(Dataset rows)
========================================

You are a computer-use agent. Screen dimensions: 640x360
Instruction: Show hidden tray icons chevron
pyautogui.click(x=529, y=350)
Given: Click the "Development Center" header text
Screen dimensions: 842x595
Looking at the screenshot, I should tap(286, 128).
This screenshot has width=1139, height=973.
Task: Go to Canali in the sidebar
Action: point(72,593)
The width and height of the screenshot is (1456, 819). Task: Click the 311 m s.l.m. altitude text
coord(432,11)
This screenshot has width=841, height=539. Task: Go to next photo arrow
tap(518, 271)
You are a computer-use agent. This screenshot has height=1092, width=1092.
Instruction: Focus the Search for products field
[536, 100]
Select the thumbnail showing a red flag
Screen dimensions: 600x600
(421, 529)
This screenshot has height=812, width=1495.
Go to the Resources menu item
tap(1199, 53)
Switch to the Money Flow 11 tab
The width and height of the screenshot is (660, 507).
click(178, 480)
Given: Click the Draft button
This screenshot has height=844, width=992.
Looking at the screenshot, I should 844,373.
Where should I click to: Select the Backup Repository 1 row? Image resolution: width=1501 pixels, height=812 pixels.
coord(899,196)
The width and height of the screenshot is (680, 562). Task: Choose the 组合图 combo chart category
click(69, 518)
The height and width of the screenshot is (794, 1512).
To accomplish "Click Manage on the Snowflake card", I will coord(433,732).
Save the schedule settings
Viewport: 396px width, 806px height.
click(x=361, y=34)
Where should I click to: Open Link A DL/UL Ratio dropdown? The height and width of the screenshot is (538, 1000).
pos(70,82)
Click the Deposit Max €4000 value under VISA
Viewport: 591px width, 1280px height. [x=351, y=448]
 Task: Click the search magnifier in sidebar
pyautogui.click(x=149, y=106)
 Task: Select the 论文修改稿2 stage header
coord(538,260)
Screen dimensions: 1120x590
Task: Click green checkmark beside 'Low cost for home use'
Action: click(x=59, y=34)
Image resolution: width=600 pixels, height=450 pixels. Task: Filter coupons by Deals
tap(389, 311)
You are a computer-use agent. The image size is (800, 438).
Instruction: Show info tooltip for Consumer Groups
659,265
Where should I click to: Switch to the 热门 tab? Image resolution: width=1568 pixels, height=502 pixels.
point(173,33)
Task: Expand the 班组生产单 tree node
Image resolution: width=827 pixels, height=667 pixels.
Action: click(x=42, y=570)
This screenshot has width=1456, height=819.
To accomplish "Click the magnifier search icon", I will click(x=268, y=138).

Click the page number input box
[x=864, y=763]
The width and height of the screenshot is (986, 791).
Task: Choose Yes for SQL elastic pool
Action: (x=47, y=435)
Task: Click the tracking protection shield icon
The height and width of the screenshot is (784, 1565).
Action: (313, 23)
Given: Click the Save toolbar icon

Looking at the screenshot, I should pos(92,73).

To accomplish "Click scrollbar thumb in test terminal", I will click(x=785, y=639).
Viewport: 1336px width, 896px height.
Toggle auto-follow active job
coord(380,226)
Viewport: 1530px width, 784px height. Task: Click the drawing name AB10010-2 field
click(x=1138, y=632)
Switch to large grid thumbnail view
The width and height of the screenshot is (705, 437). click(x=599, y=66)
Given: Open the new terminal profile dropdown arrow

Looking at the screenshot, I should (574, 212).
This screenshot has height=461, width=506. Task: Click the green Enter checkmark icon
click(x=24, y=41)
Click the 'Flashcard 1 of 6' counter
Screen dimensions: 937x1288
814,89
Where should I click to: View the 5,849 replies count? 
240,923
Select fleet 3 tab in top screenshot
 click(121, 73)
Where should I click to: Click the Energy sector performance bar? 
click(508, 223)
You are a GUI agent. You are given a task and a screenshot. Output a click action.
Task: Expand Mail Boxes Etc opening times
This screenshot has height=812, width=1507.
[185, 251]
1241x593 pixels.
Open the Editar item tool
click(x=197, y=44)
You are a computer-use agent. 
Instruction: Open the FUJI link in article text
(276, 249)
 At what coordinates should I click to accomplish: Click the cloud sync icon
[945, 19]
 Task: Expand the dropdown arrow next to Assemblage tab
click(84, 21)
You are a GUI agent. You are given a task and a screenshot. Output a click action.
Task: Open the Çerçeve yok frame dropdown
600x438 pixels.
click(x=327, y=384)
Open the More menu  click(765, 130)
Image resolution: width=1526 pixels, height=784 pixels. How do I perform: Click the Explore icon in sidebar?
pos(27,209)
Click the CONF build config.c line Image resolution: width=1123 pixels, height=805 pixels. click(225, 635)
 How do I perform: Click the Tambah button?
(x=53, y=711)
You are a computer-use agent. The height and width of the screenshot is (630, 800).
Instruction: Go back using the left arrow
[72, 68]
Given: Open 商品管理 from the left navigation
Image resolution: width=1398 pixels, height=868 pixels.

========================================

#### Work instructions
Copy the lines of the listing verbatim, starting at the line that contains "Where should I click to: View" and ending after the line that contains "click(84, 21)".

#### Reply
Where should I click to: View the 5,849 replies count? 
240,923
Select fleet 3 tab in top screenshot
 click(121, 73)
Where should I click to: Click the Energy sector performance bar? 
click(508, 223)
You are a GUI agent. You are given a task and a screenshot. Output a click action.
Task: Expand Mail Boxes Etc opening times
This screenshot has height=812, width=1507.
[185, 251]
1241x593 pixels.
Open the Editar item tool
click(x=197, y=44)
You are a computer-use agent. 
Instruction: Open the FUJI link in article text
(276, 249)
 At what coordinates should I click to accomplish: Click the cloud sync icon
[945, 19]
 Task: Expand the dropdown arrow next to Assemblage tab
click(84, 21)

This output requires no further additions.